The blaze likely started early Friday when a warming fire in an alley accidentally got out of hand and spread into Davidson Galleries, the Seattle Times reported, citing the Seattle Fire Department.

The gallery had about 16,000 pieces valued at up to $28,000 each, gallery manager Rebecca McDonald told the outlet.

At least two etchings by Picasso and Rembrandt were among those works damaged or possibly destroyed, McDonald explained.

“Yes, we have insurance [but] we love what we do and we love the art … That’s what’s breaking our heart. This is irreplaceable artwork,” McDonald told the Seattle Times, her voice breaking.

Currently, about 50 to 75 pieces are thought to be damaged beyond repair, gallery collections manager Paige McCray told the outlet.

“We are currently reviewing pieces with less damage for their restoration potential. With the protection of archival mats and other materials, the vast majority of artworks were saved,” McCray said via email.

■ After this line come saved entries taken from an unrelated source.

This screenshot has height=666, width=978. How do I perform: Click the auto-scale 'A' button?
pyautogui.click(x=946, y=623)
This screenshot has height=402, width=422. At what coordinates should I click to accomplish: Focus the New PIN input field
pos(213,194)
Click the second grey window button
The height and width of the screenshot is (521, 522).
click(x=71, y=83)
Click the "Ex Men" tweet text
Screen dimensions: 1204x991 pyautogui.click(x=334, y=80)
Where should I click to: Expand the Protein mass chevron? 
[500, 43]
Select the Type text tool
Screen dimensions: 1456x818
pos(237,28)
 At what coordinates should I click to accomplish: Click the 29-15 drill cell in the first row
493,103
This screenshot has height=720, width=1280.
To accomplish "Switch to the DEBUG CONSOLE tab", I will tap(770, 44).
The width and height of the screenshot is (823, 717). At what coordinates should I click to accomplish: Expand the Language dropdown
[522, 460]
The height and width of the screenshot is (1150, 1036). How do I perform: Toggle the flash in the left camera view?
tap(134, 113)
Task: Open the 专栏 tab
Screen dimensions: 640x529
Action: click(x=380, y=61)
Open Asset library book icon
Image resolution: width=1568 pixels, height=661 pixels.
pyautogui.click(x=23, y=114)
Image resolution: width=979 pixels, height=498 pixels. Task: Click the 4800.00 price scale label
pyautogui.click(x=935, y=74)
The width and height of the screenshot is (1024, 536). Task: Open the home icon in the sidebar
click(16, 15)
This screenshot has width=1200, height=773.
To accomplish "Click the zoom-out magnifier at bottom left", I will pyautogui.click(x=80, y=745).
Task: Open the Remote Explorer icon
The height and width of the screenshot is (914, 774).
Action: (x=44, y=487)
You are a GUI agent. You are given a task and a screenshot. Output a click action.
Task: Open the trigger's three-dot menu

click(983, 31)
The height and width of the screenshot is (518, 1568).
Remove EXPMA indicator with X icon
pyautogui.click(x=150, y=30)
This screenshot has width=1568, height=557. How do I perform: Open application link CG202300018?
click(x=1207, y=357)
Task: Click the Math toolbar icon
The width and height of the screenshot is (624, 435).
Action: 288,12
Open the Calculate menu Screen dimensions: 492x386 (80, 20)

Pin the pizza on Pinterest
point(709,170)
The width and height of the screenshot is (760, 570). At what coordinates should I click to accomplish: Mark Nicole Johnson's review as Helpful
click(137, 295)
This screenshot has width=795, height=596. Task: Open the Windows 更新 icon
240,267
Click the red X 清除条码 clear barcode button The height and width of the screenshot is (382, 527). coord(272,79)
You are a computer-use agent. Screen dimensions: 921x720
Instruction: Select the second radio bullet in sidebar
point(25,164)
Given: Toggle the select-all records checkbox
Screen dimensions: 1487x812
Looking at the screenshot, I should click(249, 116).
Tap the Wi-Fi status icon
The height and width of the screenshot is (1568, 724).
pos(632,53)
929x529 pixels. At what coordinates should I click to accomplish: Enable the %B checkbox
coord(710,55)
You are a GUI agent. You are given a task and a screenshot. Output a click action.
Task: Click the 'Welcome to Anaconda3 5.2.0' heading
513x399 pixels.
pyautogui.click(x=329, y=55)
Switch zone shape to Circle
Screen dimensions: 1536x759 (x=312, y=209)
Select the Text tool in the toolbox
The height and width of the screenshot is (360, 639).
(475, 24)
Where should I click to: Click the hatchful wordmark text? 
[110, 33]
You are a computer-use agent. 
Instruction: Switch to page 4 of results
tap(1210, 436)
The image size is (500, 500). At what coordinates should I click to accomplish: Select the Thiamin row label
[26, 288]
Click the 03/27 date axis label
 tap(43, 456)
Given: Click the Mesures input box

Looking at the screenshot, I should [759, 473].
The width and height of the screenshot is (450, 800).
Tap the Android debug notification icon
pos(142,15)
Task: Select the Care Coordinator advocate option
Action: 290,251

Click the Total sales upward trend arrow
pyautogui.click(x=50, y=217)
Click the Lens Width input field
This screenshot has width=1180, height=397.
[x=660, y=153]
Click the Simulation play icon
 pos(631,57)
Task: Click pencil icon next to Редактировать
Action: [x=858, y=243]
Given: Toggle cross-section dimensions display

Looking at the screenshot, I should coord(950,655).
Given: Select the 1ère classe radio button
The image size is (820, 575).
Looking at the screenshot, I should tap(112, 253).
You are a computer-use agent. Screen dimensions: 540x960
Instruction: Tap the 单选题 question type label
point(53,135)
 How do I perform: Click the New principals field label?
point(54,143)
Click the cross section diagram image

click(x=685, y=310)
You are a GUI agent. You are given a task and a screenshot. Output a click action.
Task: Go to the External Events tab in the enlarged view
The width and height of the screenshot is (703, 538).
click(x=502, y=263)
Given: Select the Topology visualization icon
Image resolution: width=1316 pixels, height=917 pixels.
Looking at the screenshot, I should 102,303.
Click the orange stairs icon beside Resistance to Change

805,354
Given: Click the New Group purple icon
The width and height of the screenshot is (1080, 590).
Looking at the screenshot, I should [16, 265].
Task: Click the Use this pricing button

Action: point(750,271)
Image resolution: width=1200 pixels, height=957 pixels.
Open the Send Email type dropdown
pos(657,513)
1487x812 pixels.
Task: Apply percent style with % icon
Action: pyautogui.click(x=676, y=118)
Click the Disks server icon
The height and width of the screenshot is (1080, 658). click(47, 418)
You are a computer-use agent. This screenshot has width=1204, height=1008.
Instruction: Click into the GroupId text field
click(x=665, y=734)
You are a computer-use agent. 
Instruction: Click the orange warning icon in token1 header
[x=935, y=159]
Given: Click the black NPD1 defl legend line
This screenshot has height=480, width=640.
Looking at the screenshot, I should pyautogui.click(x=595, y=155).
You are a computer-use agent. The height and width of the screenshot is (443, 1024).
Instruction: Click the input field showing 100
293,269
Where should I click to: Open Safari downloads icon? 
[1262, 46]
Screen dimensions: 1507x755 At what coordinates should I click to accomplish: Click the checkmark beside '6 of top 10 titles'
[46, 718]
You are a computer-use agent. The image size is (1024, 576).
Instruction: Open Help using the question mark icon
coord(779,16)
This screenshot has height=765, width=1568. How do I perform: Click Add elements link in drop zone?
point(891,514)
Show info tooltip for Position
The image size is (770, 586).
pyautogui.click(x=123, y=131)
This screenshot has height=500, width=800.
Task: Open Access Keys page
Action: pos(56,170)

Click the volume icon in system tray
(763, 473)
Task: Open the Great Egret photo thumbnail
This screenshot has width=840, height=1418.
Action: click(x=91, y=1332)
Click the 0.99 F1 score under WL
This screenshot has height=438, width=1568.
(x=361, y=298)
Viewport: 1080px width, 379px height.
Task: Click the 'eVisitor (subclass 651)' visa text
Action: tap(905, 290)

Davidson Galleries did not immediately return The Post’s request for comment.

The devastating fire came shortly after Davidson Galleries – which recently marked its 50th anniversary – announced plans to relocate from its longtime storefront.

The move turned out to be a mixed blessing: Some works had already been moved off-site by the time the fire broke out, while others were more exposed than they would otherwise be due to preparations, McDonald said.

The gallery manager was woken up by an alarm from the building’s security company around 6:30 a.m. Friday, she recalled.

The move turned out to be a mixed blessing: Some works had already been moved off-site by the time the fire broke out, while others were more exposed than they would otherwise be due to preparations, McDonald said.

By the time she arrived at the scene, firefighters were already at work.

“They were very cognizant that it was an art gallery and that we did work on paper. So they were very diligent about trying not to have water go everywhere. And they also helped with removing art from the drawers and bringing it outside when things had calmed down,” she told the Seattle Times.

Later in the morning, the firefighters brought salvaged works in stacks of flat files outside and piled them on the ground, local artist Aidan Sakakini, who stopped to help, said of the scene.

“We were carrying stuff from the old space to the new space. And then they had people at the Yesler spot just unpacking the boxes that were soaked. Inevitably, some work was lost. It was very hard to gauge how much,” he explained.

The windows of the gallery were also blacked out by soot, photos showed.

Sakakini even spotted the gallery’s venerable owner, Sam Davidson, surveying the losses with his wife.

“Tragic,” he lamented.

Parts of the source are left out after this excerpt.